2.1 The PPM Image Format
Whenever you start a renderer, you need a way to see an image. The most straightforward way is to write it to a file. The catch is, there are so many formats. Many of those are complex. I always start with a plain text ppm file.
Figure 1: PPM Example
Let’s make some C++ code to output such a thing:
#include <iostream>
int main() {
// Image
const int image_width = 256;
const int image_height = 256;
// Render
std::cout << “P3\n” << image_width << ‘ ‘ << image_height << “\n255\n”;
for (int j = image_height-1; j >= 0; –j) {
for (int i = 0; i < image_width; ++i) {
auto r = double(i) / (image_width-1);
auto g = double(j) / (image_height-1);
auto b = 0.25;
int ir = static_cast<int>(255.999 * r);
int ig = static_cast<int>(255.999 * g);
int ib = static_cast<int>(255.999 * b);
std::cout << ir << ‘ ‘ << ig << ‘ ‘ << ib << ‘\n’;
}}}
Listing 1: [main.cc] Creating your first image
There are some things to note in that code:
- The pixels are written out in rows with pixels left to right.
- The rows are written out from top to bottom.
- By convention, each of the red/green/blue components range from 0.0 to 1.0. We will relax that later when we internally use high dynamic range, but before output we will tone map to the zero to one range, so this code won’t change.
- Red goes from fully off (black) to fully on (bright red) from left to right, and green goes from black at the bottom to fully on at the top. Red and green together make yellow so we should expect the upper right corner to be yellow.
Creating an Image File
Because the file is written to the program output, you’ll need to redirect it to an image file. Typically this is done from the command-line by using the > redirection operator, like so:
build\Release\inOneWeekend.exe > image.ppm
This is how things would look on Windows. On Mac or Linux, it would look like this:
build/inOneWeekend > image.ppm
Opening the output file (in ToyViewer on my Mac, but try it in your favorite viewer and Google “ppm viewer” if your viewer doesn’t support it) shows this result:
Image 1: First PPM image
Hooray!
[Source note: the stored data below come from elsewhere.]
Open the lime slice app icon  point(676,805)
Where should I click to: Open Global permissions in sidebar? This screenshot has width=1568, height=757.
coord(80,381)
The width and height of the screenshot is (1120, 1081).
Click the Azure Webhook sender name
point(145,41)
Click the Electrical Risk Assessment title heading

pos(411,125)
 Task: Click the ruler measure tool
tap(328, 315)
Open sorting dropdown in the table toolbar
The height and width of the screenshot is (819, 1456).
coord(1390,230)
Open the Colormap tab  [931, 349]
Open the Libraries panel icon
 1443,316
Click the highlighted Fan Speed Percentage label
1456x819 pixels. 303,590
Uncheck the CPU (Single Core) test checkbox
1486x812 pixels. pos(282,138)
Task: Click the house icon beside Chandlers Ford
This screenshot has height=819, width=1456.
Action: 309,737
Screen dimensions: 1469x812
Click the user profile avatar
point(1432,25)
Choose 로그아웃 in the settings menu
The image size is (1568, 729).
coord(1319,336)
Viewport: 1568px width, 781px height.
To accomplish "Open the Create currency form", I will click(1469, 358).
This is the graphics “hello world”. If your image doesn’t look like that, open the output file in a text editor and see what it looks like. It should start something like this:
P3
256 256
255
0 255 63
1 255 63
2 255 63
3 255 63
4 255 63
5 255 63
6 255 63
7 255 63
8 255 63
9 255 63 …
Listing 2: First image output
If it doesn’t, then you probably just have some newlines or something similar that is confusing the image reader.